Masihkah Pesantren Sebagai Subkultur?
Santri perempuan sedang mengaji kitab kuning (Foto: dok. Pesantren Assalafie, Babakan Ciwaringin Cirebon).
Santri perempuan sedang mengaji kitab kuning (Foto: dok. Pesantren Assalafie, Babakan Ciwaringin Cirebon).

Oleh Amin Mudzakkir
Salah satu tulisan Gus Dur yang sangat populer adalah "Pesantren sebagai Subkultur". Tulisan ini dikutip berulang-ulang dalam beragam kesempatan.
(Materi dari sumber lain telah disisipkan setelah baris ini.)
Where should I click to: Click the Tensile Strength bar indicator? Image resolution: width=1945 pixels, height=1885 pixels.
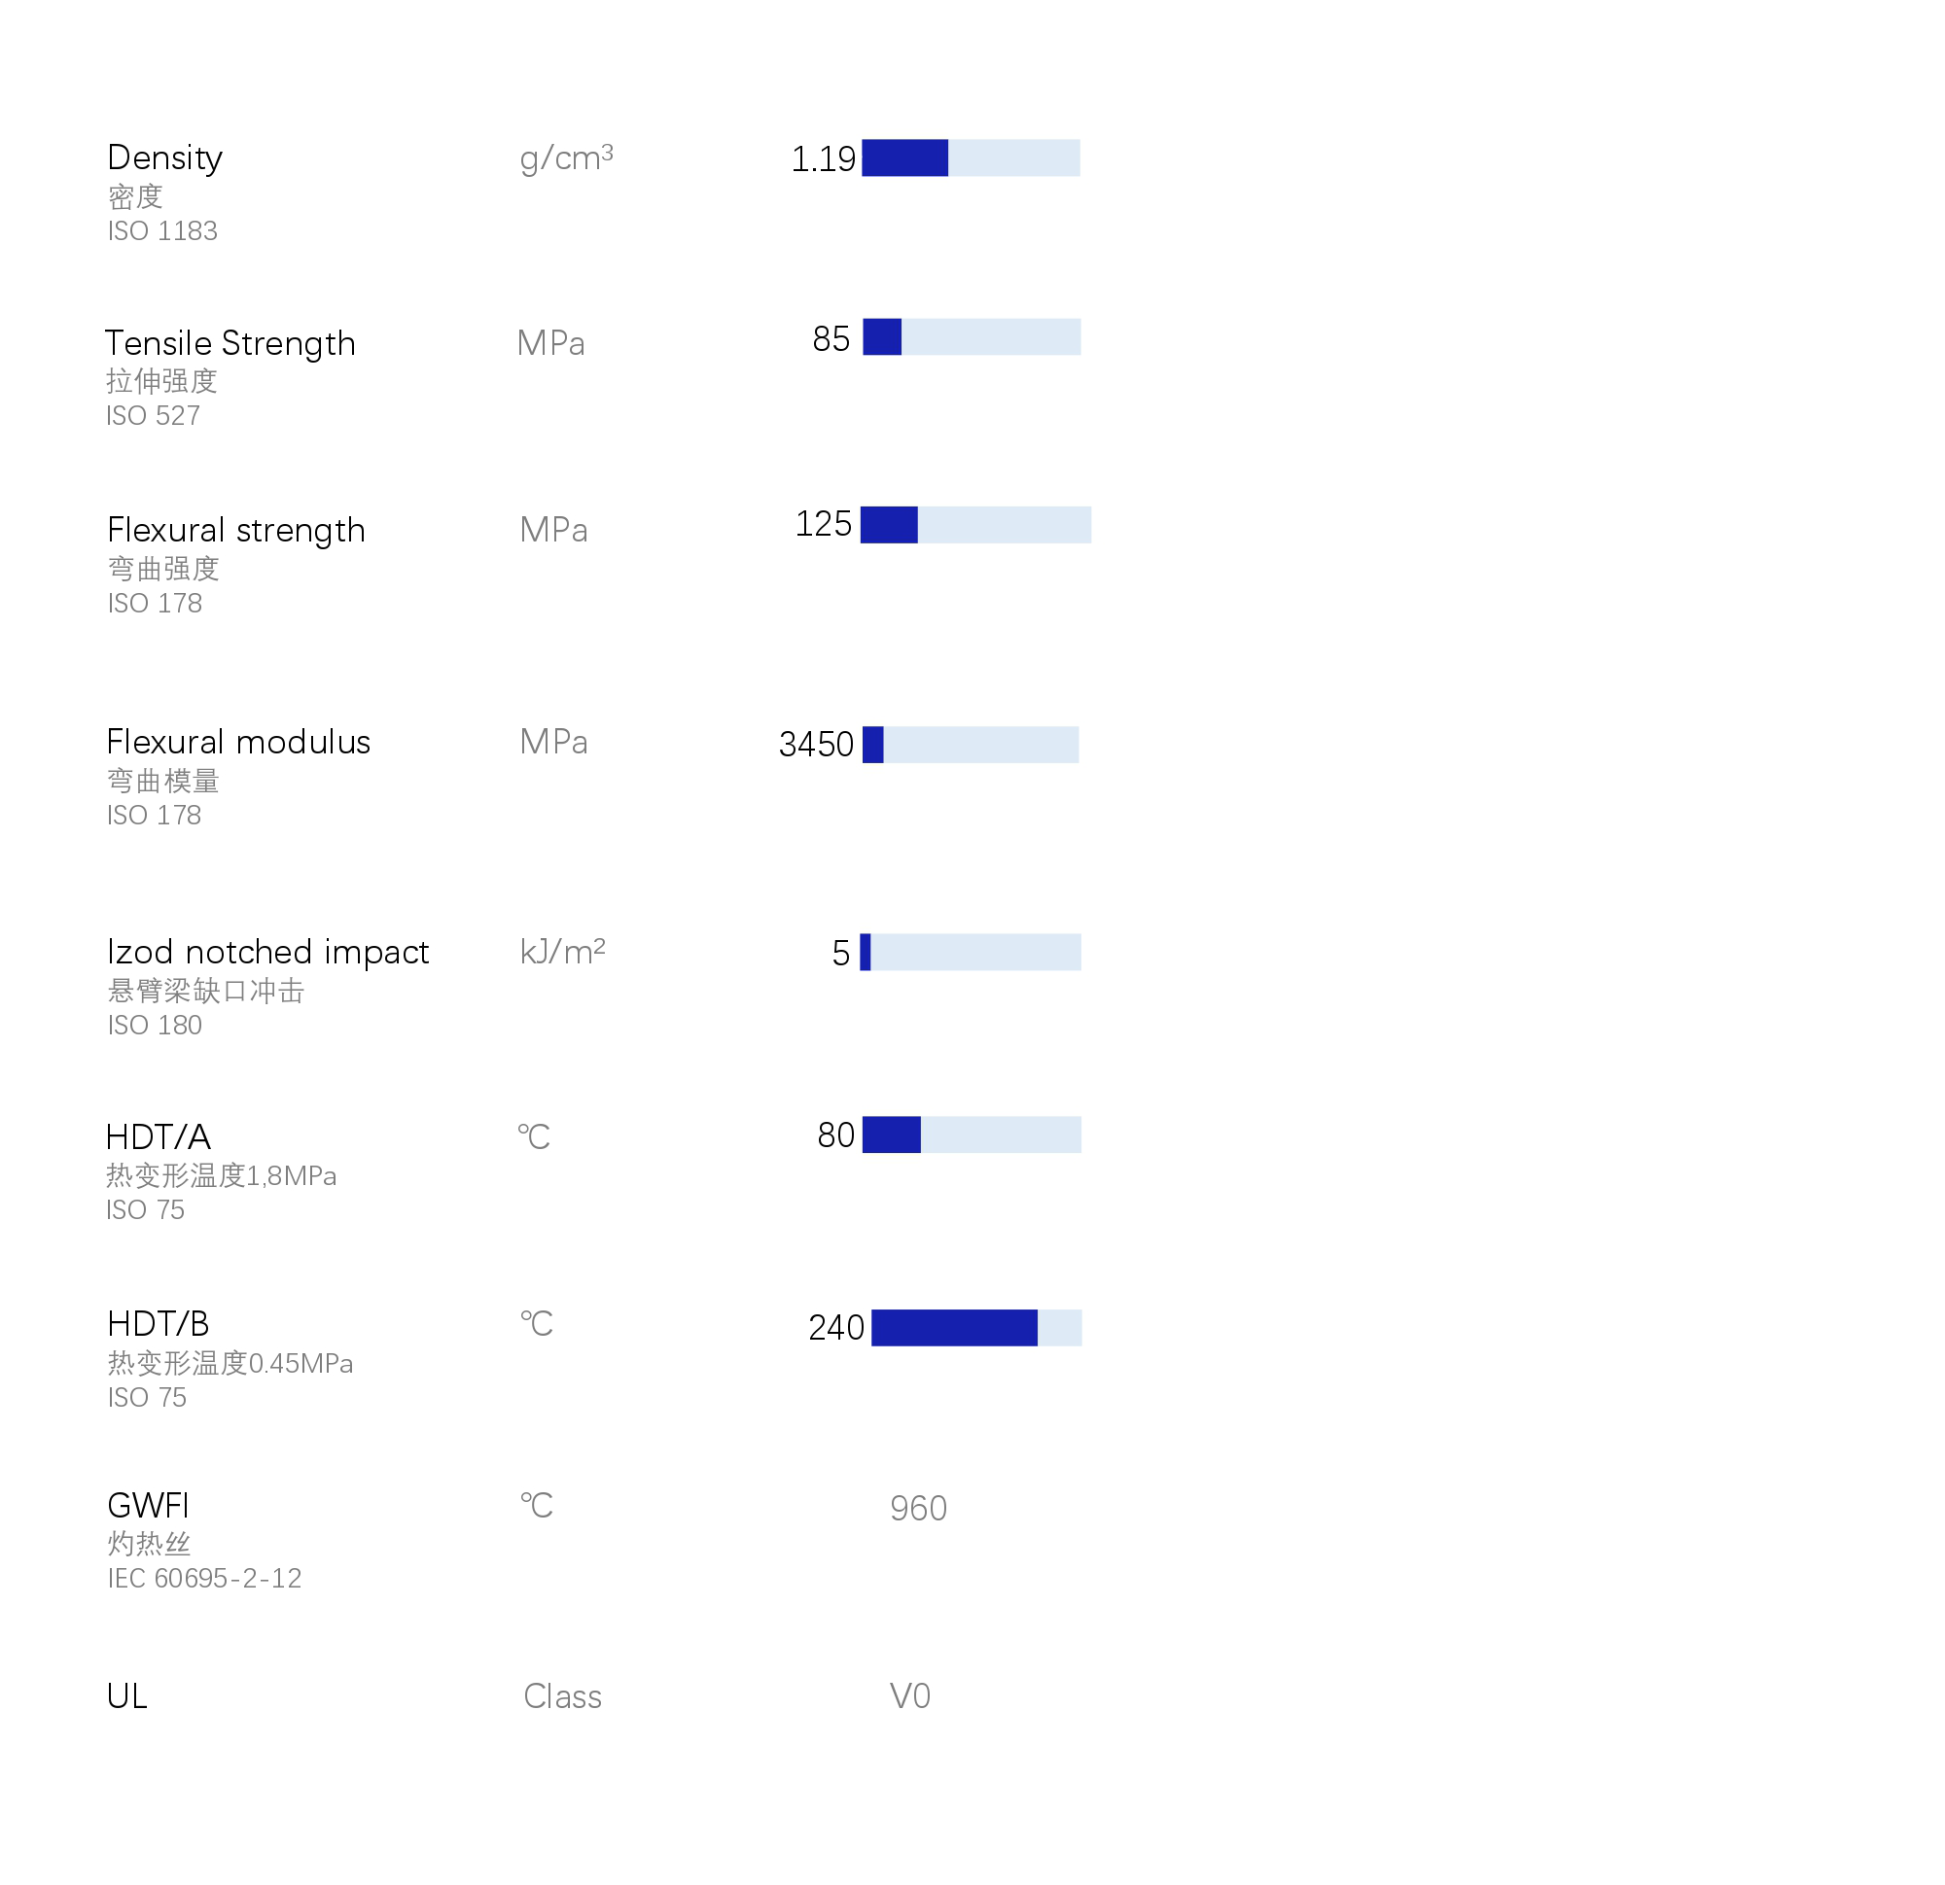pyautogui.click(x=972, y=337)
Namun, yang mengherankan, tidak ada yang mempertanyakan lebih jauh, pesantren sebagai subkultur dari apa yang dimaksud oleh Gus Dur tersebut? Apakah sekarang hal itu masih relevan?

Tulisan "Pesantren sebagai Subkultur" berasal dari tahun 1970-an. Ketika Gus Dur menulisnya, pesantren memang masih pinggiran. Jadi, kemungkinan yang dimaksud oleh Gus Dur tersebut adalah pesantren sebagai subkultur "tradisional" dari kultur "modern" yang lebih dominan. 

Saat itu kultur modern dan teori modernisasi yang menopangnya secara epistemologis memang dominan. Di luar itu adalah subkultur yang merawat tradisi yang gagal atau enggan dimodernisasikan. Namun, alih-alih merendahkan, Gus Dur mengangkat fenomena itu ke ranah yang sejajar bahkan lebih tinggi. Pesantren digambarkan mempunyai keutamaan, sesuatu yang mulia, yang sulit dan bahkan tidak ditemukan lagi dalam kehidupan masyarakat modern. 

Akan tetapi, tidak lama setelah Gus Dur menulis "Pesantren sebagai Subkultur", dunia berubah cepat. Setelah komunisme runtuh dan, itu artinya, Perang Dingin usai, teori modernisasi pada dasanya kehilang pijakan pembenarannya. Sejak itu, suatu arus balik terjadi di mana-mana. Ekspresi agama muncul secara ektensif, terkadang eksplosif, di ruang publik. Apa yang sebelumnya dianggap sebagai kultur modern ternyata tidak sedominan yang dibayangkan. 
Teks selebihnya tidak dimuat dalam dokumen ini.